Collection entries:
____

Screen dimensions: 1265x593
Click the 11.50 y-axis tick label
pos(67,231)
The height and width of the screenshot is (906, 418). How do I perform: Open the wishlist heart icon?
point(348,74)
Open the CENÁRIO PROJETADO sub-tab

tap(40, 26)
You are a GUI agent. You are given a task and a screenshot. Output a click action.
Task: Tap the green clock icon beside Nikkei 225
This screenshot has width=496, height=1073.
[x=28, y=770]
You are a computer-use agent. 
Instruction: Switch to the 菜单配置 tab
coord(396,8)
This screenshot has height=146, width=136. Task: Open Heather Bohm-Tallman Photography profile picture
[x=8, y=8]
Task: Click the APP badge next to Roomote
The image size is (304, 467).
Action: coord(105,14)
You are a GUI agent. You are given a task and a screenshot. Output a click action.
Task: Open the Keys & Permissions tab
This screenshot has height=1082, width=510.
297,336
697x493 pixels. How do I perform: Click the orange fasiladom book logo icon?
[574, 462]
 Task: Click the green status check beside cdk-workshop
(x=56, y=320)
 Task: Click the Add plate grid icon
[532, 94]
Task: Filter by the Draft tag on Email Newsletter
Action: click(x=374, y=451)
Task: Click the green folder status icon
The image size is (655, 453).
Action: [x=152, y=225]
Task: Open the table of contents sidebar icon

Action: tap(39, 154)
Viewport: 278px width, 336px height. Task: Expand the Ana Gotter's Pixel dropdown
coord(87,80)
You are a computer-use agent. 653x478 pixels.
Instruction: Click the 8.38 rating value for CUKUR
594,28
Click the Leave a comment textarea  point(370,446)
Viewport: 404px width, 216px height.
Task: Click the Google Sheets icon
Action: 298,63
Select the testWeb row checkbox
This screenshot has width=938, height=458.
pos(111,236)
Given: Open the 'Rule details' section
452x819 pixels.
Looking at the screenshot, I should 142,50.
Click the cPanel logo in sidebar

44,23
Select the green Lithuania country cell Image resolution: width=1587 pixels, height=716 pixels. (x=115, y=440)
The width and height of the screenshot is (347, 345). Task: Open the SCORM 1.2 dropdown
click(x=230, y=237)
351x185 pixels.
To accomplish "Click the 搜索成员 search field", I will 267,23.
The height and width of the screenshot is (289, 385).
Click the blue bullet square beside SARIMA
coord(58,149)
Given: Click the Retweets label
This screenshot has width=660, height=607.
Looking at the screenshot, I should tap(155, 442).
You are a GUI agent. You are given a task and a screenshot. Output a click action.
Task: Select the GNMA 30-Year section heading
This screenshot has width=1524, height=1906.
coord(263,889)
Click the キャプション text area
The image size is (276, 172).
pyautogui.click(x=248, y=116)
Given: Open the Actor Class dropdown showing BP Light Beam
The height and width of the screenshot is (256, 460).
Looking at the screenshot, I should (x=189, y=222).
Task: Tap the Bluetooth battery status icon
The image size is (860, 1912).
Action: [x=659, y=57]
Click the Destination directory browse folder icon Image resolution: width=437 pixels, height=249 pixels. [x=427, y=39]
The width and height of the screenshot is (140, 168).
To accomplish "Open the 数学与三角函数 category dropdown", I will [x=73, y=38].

____

Problem statement: Lines from the start of the records through the one containing "351x185 pixels." are what should be retyped, exactly and in full, both ends included.

Your response:
Screen dimensions: 1265x593
Click the 11.50 y-axis tick label
pos(67,231)
The height and width of the screenshot is (906, 418). How do I perform: Open the wishlist heart icon?
point(348,74)
Open the CENÁRIO PROJETADO sub-tab

tap(40, 26)
You are a GUI agent. You are given a task and a screenshot. Output a click action.
Task: Tap the green clock icon beside Nikkei 225
This screenshot has width=496, height=1073.
[x=28, y=770]
You are a computer-use agent. 
Instruction: Switch to the 菜单配置 tab
coord(396,8)
This screenshot has height=146, width=136. Task: Open Heather Bohm-Tallman Photography profile picture
[x=8, y=8]
Task: Click the APP badge next to Roomote
The image size is (304, 467).
Action: coord(105,14)
You are a GUI agent. You are given a task and a screenshot. Output a click action.
Task: Open the Keys & Permissions tab
This screenshot has height=1082, width=510.
297,336
697x493 pixels. How do I perform: Click the orange fasiladom book logo icon?
[574, 462]
 Task: Click the green status check beside cdk-workshop
(x=56, y=320)
 Task: Click the Add plate grid icon
[532, 94]
Task: Filter by the Draft tag on Email Newsletter
Action: click(x=374, y=451)
Task: Click the green folder status icon
The image size is (655, 453).
Action: [x=152, y=225]
Task: Open the table of contents sidebar icon

Action: tap(39, 154)
Viewport: 278px width, 336px height. Task: Expand the Ana Gotter's Pixel dropdown
coord(87,80)
You are a computer-use agent. 653x478 pixels.
Instruction: Click the 8.38 rating value for CUKUR
594,28
Click the Leave a comment textarea  point(370,446)
Viewport: 404px width, 216px height.
Task: Click the Google Sheets icon
Action: 298,63
Select the testWeb row checkbox
This screenshot has width=938, height=458.
pos(111,236)
Given: Open the 'Rule details' section
452x819 pixels.
Looking at the screenshot, I should 142,50.
Click the cPanel logo in sidebar

44,23
Select the green Lithuania country cell Image resolution: width=1587 pixels, height=716 pixels. (x=115, y=440)
The width and height of the screenshot is (347, 345). Task: Open the SCORM 1.2 dropdown
click(x=230, y=237)
351x185 pixels.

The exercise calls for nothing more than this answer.